Given task: Copy out the material from its first line through the line containing "tap(21, 40)", both included, reproducing each line without any change.

** Begin Entries supplied **

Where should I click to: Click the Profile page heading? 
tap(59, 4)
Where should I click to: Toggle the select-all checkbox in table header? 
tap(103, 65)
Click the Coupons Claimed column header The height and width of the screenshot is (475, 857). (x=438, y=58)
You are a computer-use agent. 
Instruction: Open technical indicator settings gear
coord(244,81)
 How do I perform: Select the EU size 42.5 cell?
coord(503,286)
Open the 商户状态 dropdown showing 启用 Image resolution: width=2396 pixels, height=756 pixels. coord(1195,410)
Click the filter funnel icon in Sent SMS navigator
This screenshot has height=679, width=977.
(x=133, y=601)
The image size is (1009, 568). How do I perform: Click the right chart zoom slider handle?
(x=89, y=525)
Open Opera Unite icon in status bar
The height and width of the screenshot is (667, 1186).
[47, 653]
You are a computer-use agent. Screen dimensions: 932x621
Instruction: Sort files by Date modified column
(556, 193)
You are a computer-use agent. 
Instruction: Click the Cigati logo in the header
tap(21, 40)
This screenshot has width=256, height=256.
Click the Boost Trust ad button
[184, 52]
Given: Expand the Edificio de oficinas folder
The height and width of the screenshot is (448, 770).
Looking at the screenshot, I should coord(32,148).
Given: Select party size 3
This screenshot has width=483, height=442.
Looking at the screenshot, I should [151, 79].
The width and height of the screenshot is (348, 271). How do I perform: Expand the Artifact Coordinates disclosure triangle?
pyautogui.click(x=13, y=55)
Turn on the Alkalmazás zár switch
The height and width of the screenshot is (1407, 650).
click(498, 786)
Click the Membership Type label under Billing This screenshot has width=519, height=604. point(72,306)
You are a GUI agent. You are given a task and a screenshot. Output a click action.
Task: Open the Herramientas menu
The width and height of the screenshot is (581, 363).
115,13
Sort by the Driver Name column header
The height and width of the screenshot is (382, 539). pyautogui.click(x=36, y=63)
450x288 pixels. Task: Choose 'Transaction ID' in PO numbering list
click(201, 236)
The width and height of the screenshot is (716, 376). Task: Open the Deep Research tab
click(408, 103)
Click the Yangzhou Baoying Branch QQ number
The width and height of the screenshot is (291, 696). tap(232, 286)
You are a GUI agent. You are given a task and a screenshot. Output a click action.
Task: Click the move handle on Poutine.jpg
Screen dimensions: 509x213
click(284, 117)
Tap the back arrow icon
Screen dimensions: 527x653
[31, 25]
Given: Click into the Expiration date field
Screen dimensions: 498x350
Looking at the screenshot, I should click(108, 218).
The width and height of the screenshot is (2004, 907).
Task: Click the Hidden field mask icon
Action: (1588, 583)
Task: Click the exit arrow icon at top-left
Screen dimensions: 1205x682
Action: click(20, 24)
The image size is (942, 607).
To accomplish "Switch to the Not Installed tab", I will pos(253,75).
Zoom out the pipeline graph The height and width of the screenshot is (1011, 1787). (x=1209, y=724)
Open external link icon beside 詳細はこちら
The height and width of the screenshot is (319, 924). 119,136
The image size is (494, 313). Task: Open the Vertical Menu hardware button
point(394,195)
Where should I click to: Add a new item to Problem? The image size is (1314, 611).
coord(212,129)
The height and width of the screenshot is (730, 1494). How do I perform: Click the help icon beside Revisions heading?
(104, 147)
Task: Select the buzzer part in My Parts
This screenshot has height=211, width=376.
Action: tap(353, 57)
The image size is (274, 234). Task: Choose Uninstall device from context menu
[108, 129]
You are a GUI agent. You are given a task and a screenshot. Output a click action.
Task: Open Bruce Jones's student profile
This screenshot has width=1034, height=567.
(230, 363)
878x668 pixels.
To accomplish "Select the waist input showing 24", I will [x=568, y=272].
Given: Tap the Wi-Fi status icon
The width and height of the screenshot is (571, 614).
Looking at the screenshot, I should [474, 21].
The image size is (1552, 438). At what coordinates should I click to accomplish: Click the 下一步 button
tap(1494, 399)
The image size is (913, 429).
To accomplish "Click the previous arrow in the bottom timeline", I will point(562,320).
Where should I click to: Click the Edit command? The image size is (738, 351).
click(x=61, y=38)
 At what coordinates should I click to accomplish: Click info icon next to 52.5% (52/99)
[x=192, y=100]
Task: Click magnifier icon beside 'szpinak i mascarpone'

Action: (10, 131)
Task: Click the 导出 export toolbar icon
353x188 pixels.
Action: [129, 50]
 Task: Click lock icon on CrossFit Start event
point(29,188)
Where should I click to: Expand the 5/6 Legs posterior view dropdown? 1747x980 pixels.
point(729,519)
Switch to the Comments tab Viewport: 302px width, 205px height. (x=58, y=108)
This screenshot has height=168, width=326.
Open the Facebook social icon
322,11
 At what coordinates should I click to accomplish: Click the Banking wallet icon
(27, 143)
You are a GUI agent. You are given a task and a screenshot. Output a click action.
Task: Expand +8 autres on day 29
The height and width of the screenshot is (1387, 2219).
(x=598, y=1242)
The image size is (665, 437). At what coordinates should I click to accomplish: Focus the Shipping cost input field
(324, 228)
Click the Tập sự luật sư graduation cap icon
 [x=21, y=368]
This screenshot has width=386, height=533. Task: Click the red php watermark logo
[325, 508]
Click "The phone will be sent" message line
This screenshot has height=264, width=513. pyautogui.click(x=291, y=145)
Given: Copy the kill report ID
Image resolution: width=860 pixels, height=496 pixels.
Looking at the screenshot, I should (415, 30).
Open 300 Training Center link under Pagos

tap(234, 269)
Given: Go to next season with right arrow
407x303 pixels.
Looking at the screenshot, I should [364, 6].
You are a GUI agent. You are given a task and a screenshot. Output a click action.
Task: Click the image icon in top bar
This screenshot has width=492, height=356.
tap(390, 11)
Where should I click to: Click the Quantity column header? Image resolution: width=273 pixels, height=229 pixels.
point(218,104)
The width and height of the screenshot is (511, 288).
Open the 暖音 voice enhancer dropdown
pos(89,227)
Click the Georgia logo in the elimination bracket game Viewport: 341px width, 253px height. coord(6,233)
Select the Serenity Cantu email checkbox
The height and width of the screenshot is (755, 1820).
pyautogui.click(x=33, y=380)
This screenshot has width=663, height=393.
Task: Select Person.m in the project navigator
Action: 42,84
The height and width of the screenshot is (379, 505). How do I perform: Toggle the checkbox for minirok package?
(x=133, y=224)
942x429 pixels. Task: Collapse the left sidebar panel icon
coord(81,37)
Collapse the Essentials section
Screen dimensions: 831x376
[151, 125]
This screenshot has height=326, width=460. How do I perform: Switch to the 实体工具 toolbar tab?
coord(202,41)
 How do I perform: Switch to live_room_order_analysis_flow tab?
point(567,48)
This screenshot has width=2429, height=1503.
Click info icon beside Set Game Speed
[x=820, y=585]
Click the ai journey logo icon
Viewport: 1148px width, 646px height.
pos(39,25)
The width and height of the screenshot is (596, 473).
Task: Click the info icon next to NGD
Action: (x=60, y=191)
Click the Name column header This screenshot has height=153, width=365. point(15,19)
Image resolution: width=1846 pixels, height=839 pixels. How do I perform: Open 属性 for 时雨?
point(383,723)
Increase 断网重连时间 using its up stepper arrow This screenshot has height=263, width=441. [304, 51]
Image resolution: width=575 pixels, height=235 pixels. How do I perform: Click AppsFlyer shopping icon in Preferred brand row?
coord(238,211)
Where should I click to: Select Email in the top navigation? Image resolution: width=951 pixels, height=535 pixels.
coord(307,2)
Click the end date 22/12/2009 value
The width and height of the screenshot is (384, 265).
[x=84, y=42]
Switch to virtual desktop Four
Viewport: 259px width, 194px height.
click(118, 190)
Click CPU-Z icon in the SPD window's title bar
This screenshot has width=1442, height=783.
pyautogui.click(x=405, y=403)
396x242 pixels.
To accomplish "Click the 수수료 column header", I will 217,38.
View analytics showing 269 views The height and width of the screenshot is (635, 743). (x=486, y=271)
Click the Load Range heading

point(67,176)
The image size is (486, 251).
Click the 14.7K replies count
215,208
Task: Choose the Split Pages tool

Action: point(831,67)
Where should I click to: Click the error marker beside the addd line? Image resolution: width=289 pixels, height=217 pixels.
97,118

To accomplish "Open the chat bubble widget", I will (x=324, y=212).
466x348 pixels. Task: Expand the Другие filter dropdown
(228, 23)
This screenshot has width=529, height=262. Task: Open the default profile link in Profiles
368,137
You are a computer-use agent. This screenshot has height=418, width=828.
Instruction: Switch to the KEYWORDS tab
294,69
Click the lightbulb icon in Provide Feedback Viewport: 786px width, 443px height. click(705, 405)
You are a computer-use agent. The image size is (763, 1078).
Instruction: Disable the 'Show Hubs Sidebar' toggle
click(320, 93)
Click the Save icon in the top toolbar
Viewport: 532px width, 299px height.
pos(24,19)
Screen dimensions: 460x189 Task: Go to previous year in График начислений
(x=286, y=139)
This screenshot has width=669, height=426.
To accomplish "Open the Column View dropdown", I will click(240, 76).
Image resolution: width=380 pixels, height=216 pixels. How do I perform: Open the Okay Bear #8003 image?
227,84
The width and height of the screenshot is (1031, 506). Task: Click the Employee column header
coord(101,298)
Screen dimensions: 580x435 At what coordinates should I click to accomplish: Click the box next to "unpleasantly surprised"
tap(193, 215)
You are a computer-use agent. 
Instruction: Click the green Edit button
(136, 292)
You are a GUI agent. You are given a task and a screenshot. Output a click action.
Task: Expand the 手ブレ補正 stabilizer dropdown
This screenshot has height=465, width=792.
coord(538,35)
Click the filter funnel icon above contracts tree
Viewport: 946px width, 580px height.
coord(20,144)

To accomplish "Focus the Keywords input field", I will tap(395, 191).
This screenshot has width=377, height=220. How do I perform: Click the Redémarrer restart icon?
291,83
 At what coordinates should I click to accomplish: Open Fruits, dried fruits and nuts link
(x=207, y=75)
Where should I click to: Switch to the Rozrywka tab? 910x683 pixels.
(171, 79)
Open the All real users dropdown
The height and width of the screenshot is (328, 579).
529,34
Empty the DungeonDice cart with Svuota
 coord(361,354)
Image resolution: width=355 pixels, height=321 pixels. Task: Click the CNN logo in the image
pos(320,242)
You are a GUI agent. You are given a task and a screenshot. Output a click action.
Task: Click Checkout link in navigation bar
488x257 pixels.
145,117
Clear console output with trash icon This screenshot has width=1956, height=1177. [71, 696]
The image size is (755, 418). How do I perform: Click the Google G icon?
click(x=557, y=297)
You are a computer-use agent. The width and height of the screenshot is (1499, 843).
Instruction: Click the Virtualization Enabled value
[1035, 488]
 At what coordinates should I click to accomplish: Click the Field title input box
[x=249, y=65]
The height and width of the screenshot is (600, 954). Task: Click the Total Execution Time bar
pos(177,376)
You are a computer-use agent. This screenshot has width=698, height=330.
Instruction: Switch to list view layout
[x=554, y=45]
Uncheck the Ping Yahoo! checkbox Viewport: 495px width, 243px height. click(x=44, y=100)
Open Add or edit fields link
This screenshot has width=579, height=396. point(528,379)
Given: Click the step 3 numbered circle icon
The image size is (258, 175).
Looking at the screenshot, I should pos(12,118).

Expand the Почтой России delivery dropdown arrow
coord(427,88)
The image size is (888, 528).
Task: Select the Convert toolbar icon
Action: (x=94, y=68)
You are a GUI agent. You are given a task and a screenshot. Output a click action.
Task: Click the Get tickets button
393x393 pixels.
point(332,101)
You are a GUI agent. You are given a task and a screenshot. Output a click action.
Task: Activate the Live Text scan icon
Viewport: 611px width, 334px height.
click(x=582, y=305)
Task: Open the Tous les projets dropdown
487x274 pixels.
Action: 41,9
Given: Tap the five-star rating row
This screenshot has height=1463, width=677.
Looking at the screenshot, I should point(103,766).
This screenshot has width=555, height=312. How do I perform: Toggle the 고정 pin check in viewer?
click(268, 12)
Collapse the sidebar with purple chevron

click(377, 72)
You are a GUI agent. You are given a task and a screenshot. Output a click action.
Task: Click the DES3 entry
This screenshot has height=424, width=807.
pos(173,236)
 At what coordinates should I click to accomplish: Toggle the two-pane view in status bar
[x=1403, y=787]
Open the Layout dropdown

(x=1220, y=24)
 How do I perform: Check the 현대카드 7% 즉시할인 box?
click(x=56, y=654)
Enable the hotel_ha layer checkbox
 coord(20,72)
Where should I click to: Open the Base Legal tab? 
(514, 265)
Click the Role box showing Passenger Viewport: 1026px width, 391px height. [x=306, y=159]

** End Entries supplied **

Correct result:
Where should I click to: Click the Profile page heading? 
tap(59, 4)
Where should I click to: Toggle the select-all checkbox in table header? 
tap(103, 65)
Click the Coupons Claimed column header The height and width of the screenshot is (475, 857). (x=438, y=58)
You are a computer-use agent. 
Instruction: Open technical indicator settings gear
coord(244,81)
 How do I perform: Select the EU size 42.5 cell?
coord(503,286)
Open the 商户状态 dropdown showing 启用 Image resolution: width=2396 pixels, height=756 pixels. coord(1195,410)
Click the filter funnel icon in Sent SMS navigator
This screenshot has height=679, width=977.
(x=133, y=601)
The image size is (1009, 568). How do I perform: Click the right chart zoom slider handle?
(x=89, y=525)
Open Opera Unite icon in status bar
The height and width of the screenshot is (667, 1186).
[47, 653]
You are a computer-use agent. Screen dimensions: 932x621
Instruction: Sort files by Date modified column
(556, 193)
You are a computer-use agent. 
Instruction: Click the Cigati logo in the header
tap(21, 40)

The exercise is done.